▶ [Exercise requirements]
Exclude the pictures, then repeat exactly each line from the one containing "You are a GUI" to the final line of the records that follow.

▶ [Data supplied]
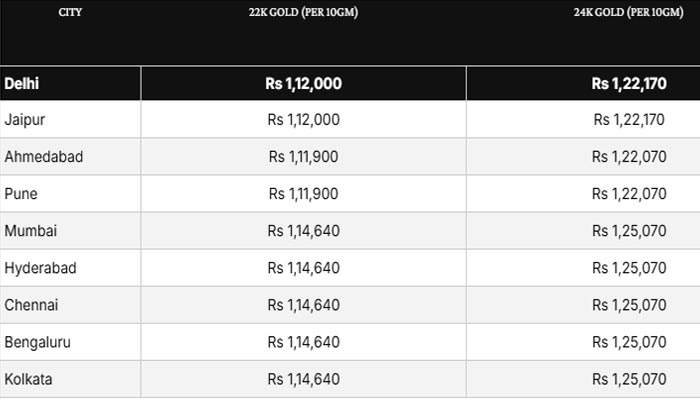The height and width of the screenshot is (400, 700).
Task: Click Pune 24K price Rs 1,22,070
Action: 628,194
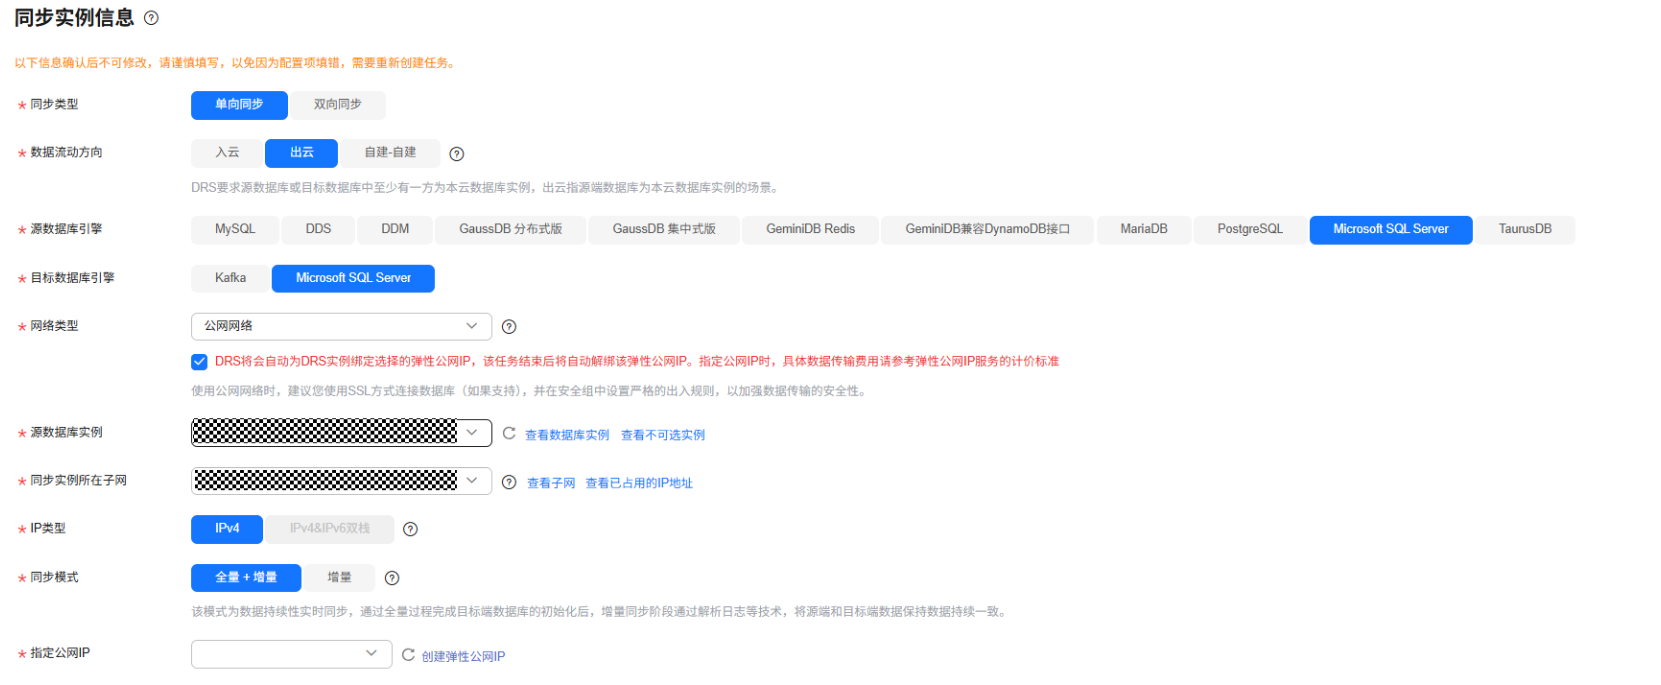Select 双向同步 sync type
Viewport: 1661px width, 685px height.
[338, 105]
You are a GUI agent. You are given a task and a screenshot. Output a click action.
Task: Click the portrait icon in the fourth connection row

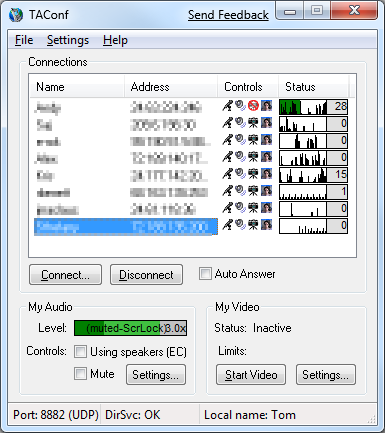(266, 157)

▶ [Exercise solution]
You are a GUI agent. You are given a task and a screenshot. Output a click action.
Task: Click the portrait icon in the fourth connection row

(266, 157)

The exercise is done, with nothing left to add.